» **What is required**: Beginning at the line that mentions "The image size is (512, 512).", retype the rest of the records below exactly. Pictures are not part of the copy.

(Screenshot grounding data)
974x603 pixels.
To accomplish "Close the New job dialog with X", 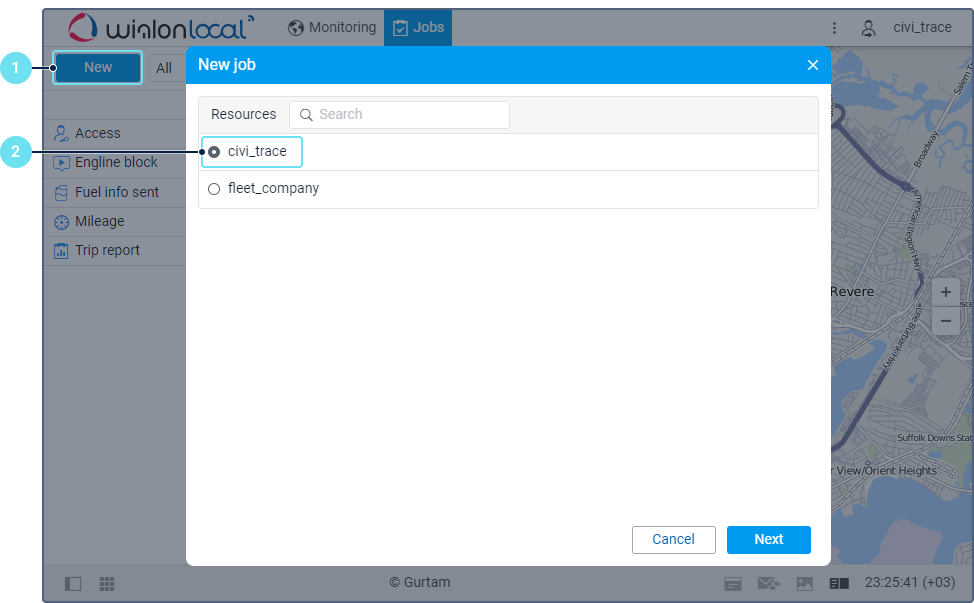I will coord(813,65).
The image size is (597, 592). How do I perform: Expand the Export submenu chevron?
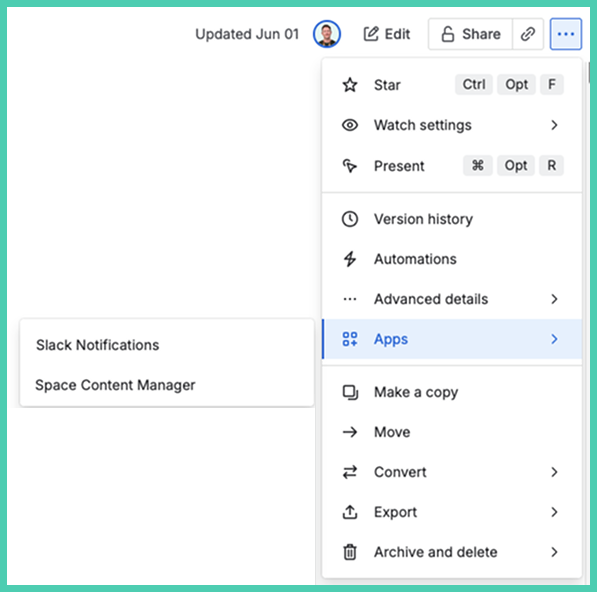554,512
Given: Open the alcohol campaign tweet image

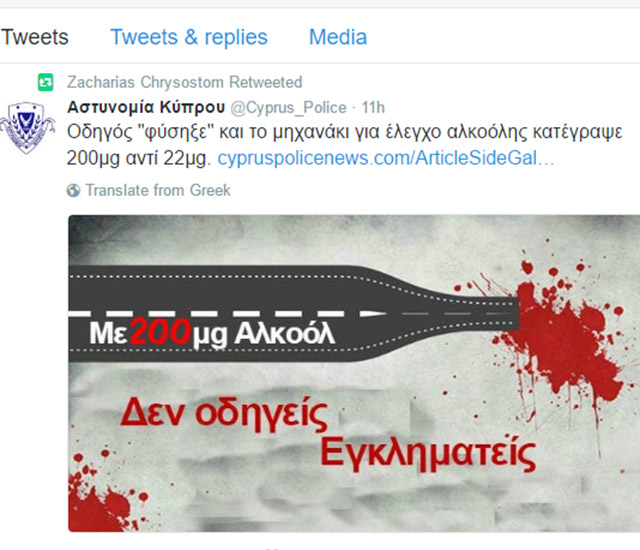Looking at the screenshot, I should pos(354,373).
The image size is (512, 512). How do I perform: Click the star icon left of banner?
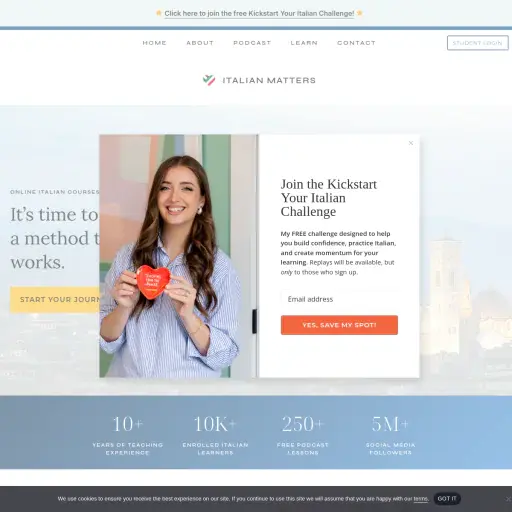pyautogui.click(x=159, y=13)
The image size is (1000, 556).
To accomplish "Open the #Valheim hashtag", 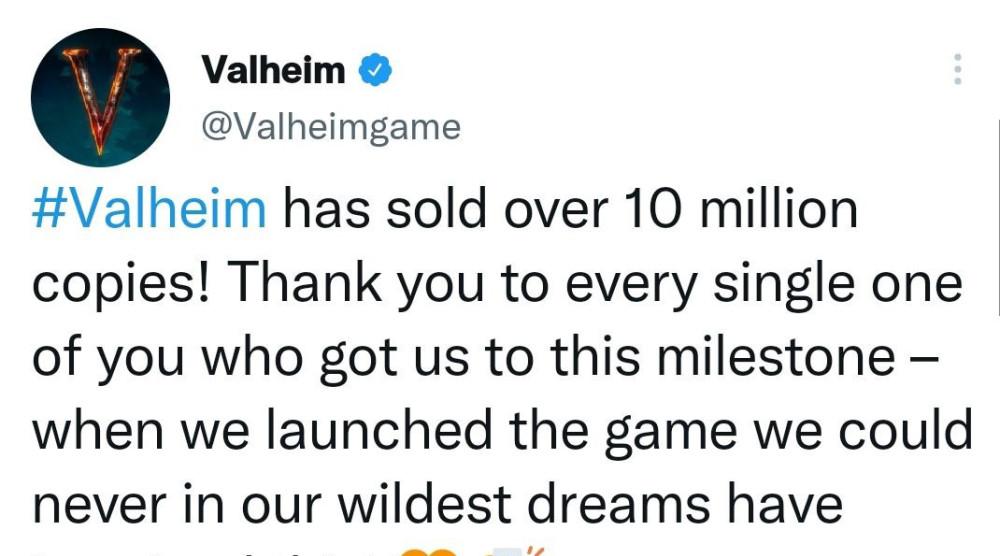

» **Answer space**:
The image size is (512, 512). How do I perform: Click the star icon left of banner?
pyautogui.click(x=159, y=13)
The image size is (1000, 556).
To accomplish "Open the #Valheim hashtag", 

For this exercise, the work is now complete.